Hi everybody, I nedd someone to help me, I need to translate this to hebrew:

*"now we are one"*

Tnx


----------



## Mjolnir

What's the context?
There are many possible translations, so you need to elaborate.
Is this a tattoo, a part of a letter, etc...
Do you want it to be a formal translation, high register, low register...


----------



## OcrT

Well my friend, tnx for your help.

The entire phrase is this:

*"We are Sindi and Oscar. We got married, now we are one"*

Tnx


----------



## בעל-חלומות

אנחנו סינדי ואוסקר. התחתנו, *ועכשיו אנחנו מאוחדים*.​The bold is your translation of "[and] now we are one". The word means "united", but it comes from the same root as the word for one, אחד.


----------



## OcrT

well, dude... you´re right (and) means united.. I need to know how to write in hebrew jus this part  "now we are oe", you wrote all the phrase, but I need just that short part pf the phrase.
Very Special Thanks friend.


----------



## Mjolnir

He said that the bold part is what you want.

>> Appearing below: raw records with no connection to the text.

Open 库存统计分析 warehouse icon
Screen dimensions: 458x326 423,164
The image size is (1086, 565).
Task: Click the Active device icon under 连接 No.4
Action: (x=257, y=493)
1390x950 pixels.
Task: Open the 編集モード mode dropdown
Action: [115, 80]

Anyway, "now we are one": עכשיו אנחנו מאוחדים.


----------



## yoyo53

hi,
Isn't   *אנחנו כאחד*      also acceptable?
יואב


----------



## Mjolnir

yoyo53 said:


> Isn't   *אנחנו כאחד*      also acceptable?


It is, but I personally prefer בעל-חלומות's suggestion, אנחנו מאוחדים (and I assume he does too ).


----------



## OcrT

Well my friends, very special thanks for everyone.


----------